Mulher a preparar prato saudável com legumes e grão-de-bico numa cozinha iluminada e acolhedora.

Servida com cuscuz, incorporada em marinadas ou em pequenas porções sobre ovos, esta pasta picante do Norte de África faz mais do que “acordar” o paladar. Por trás da ardência existe uma molécula que comunica diretamente com o sistema nervoso e pode levar o organismo, de forma subtil, a funcionar de maneira diferente.

O que é, afinal, a harissa?

A harissa nasceu na Tunísia e, com o tempo, espalhou-se por todo o Norte de África e pelo Médio Oriente. Em geral, prepara-se com malaguetas vermelhas secas, alho, sal e especiarias como cominhos, coentros e alcaravia, tudo triturado e ligado com azeite até formar uma pasta densa.

No comércio, encontra-se em versões suave, média ou muito picante. Em casa, as receitas mudam bastante: há quem privilegie o alho, quem opte por malaguetas fumadas e quem junte tomate, pimentos ou limão para arredondar o sabor.

Por trás de uma lista de ingredientes aparentemente simples, a harissa concentra compostos da malagueta, óleos aromáticos e antioxidantes de origem vegetal.

Do ponto de vista nutricional, uma colher de chá de harissa acrescenta poucas calorias, mas contribui com muito sabor.
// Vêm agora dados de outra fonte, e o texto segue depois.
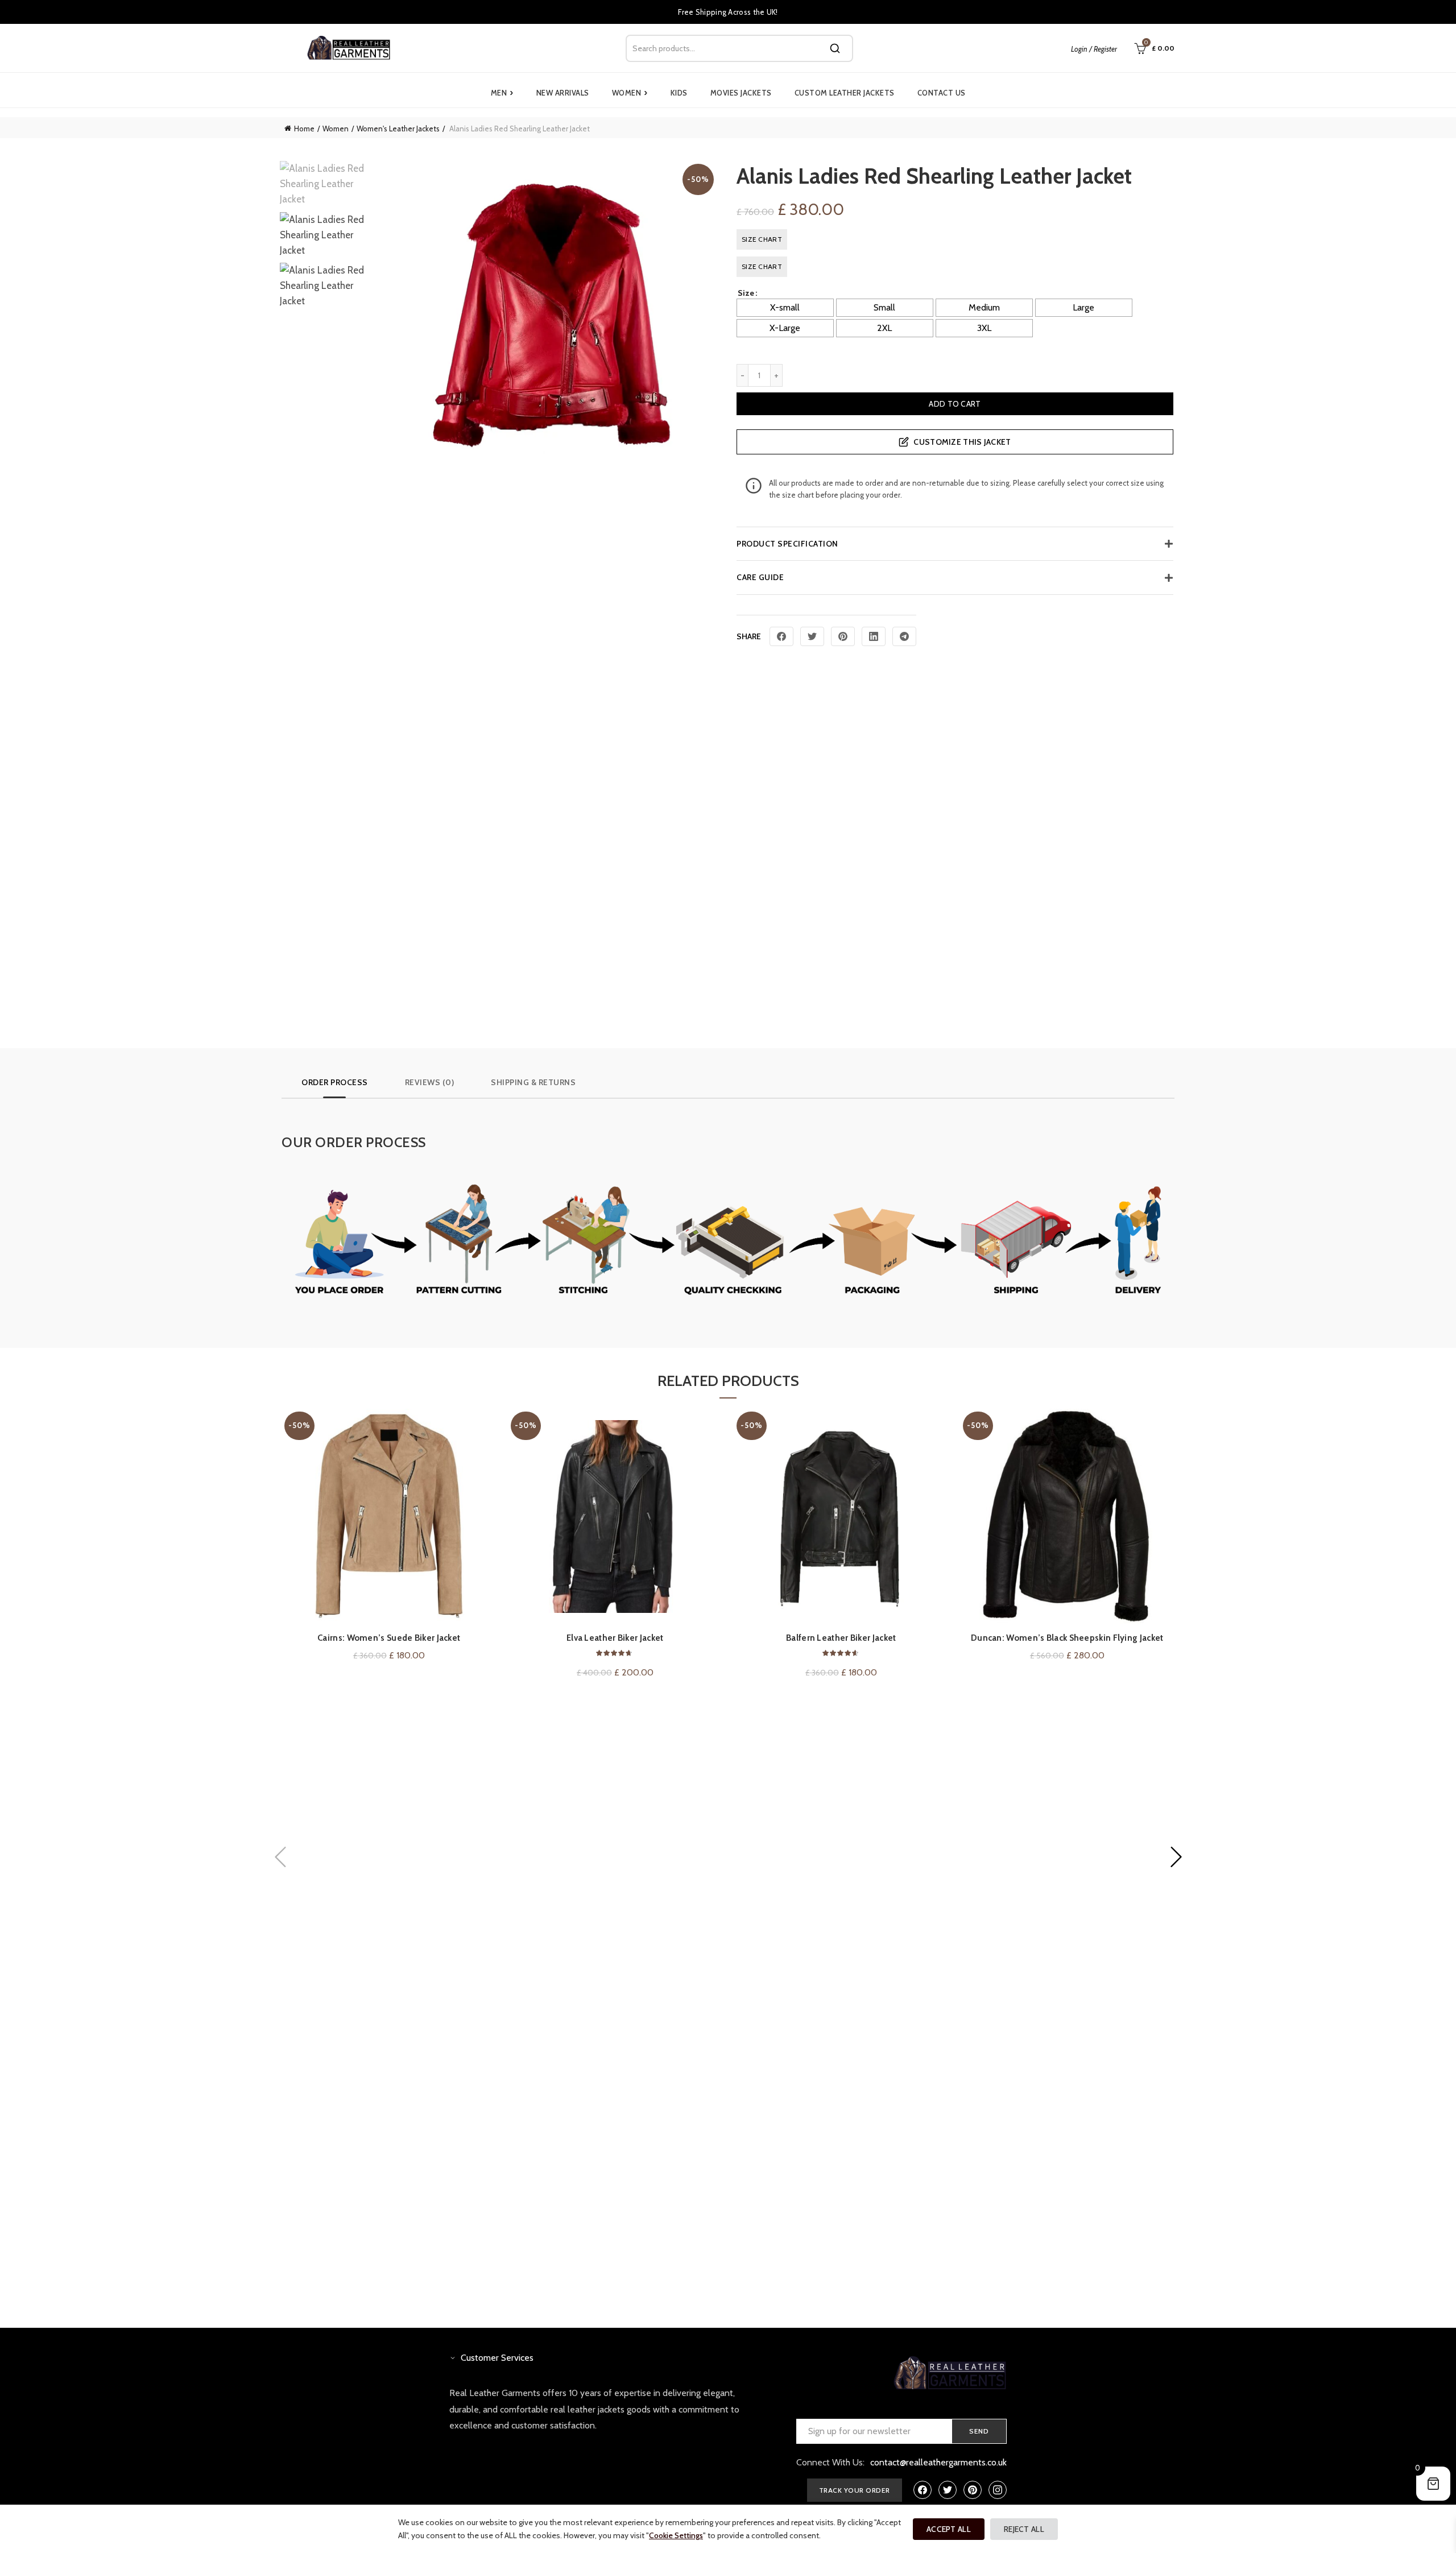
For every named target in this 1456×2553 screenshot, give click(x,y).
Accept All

Por isso, pode ser uma ajuda prática para quem quer reduzir molhos pesados ou excesso de sal, sem tornar a comida “sem graça”.

Capsaicina: a molécula que engana o cérebro (e dá força à harissa)

O “golpe” picante da harissa vem sobretudo da capsaicina, o composto ativo presente nas malaguetas. Esta molécula liga-se a recetores na boca e na garganta que, em condições normais, reagem a calor real.

Quando a capsaicina entra em contacto com essas terminações nervosas, o cérebro interpreta o sinal como se estivesse a ocorrer uma queimadura: surge uma vaga de calor e, por vezes, uma sensação de dor - apesar de não haver lesão do tecido.

A ardência da harissa é, em grande parte, uma ilusão sensorial: os nervos disparam o alarme, o cérebro responde, mas a língua não fica literalmente queimada.

Como resposta, o corpo tenta arrefecer: os vasos sanguíneos dilatam, a face pode corar e é comum começar a transpirar. Para algumas pessoas, esta sensação torna-se curiosamente apelativa, levando-as a querer usar harissa em quase tudo.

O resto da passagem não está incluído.